The Raise the Wage Act (RWA) championed by Democrats was approved by 231 members of the House (including three Republicans) and opposed by 199 others (including six Democrats). Republicans opposed the bill for being anti-business and pro-worker.

The minimum wage hikes will gradually be increased according to the following schedule: $8.40 in 2019, $9.50 in 2020, $10.60 in 2021, $11.70 in 2022, $12.80 in 2023, $13.90 in 2024 and $15 in 2025.

After raising the federal pay floor to $15 per hour by 2025, RWA will index future minimum wage hikes to median wage gains. Analysts said the indexing will link future changes to the minimum wage to changes in middle-class pay. This provision will go a long way toward boosting paychecks for underpaid workers when employers refuse to do so on their own.

The bill will eventually abolish the lower minimum wage for tipped workers such as restaurant servers and valets, which has been stuck at a measly $2.13 an hour since 1996. It will also eliminate subminimum wages for workers with disabilities. It will do away with a seldom used pay floor for teen workers, which pays them less than the minimum wage.

RWA is expected to boost pay for 27 million U.S. workers, and will lift 1.3 million households out of poverty, according to an analysis issued earlier this month by the nonpartisan Congressional Budget Office (CBO).

The bill’s passage in the Democrat-controlled House is a major step toward alleviating poverty among low-income families.

The current $7.25 minimum wage was set in 2009 during the Great Recession. Over the past 10 years, however, the country’s lowest-paid workers have lost about $3,000 a year taking into account the rising cost of living, according to the Economic Policy Institute (EPI). EPI is a non-profit U.S. think tank that does economic research and analyzes the economic impact of policies and proposals.

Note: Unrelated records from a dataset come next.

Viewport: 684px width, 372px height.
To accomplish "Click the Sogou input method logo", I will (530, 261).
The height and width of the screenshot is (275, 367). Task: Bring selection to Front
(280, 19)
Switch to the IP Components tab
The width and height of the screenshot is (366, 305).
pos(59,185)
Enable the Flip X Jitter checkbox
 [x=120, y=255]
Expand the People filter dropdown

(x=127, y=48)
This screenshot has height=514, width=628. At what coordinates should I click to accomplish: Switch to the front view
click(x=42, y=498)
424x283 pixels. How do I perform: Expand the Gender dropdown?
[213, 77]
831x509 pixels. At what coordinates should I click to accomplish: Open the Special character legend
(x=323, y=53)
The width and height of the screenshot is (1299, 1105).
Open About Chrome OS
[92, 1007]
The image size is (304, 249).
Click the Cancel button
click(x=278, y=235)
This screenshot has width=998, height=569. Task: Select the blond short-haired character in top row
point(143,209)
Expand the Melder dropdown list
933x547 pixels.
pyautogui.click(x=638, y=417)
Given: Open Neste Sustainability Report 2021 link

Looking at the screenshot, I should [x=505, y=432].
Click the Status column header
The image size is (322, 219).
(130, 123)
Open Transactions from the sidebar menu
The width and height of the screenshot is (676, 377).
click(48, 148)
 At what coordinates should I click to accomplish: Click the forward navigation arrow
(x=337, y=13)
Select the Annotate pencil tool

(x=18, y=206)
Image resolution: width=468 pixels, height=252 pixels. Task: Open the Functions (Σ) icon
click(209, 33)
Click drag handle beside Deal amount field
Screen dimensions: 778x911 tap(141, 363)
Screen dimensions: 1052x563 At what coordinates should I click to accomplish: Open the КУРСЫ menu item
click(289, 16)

Poll after poll showed overwhelming public support for raising the federal minimum wage, even among Republican voters. A majority of voters want at least $15 an hour.

Nancy pelosi House Speaker Nancy Pelosi (D-CA) speaks during a news conference with members of House Democratic Leadership on Capitol Hill in Washington, D.C., Jan. 3, 2019. Photo: Zach Gibson/Getty Images

Mainstream economists agree raising the minimum wage boosts the average income of low-wage workers and will lift many out of poverty. They also concur raising the minimum wage will likely cause some job losses.

A new white paper from Berkeley, which analyzed pay data for millions of households in more than 750 counties, provides more evidence the impact of a higher minimum wage on jobs is insignificant. Authored by Anna Godoey and Michael Reich, the Berkeley study found that raising the federal minimum wage to $15 an hour by 2024 will likely boost incomes for the poorest households in rural counties.

It found no evidence such a large wage hike will lead to significant job losses or fewer work opportunities.

Despite this, Republicans in the Senate (which they control) will take no action on the bill while president Donald Trump has vowed to veto it. Republicans and Trump contend the bill is anti-business and will lead to job losses.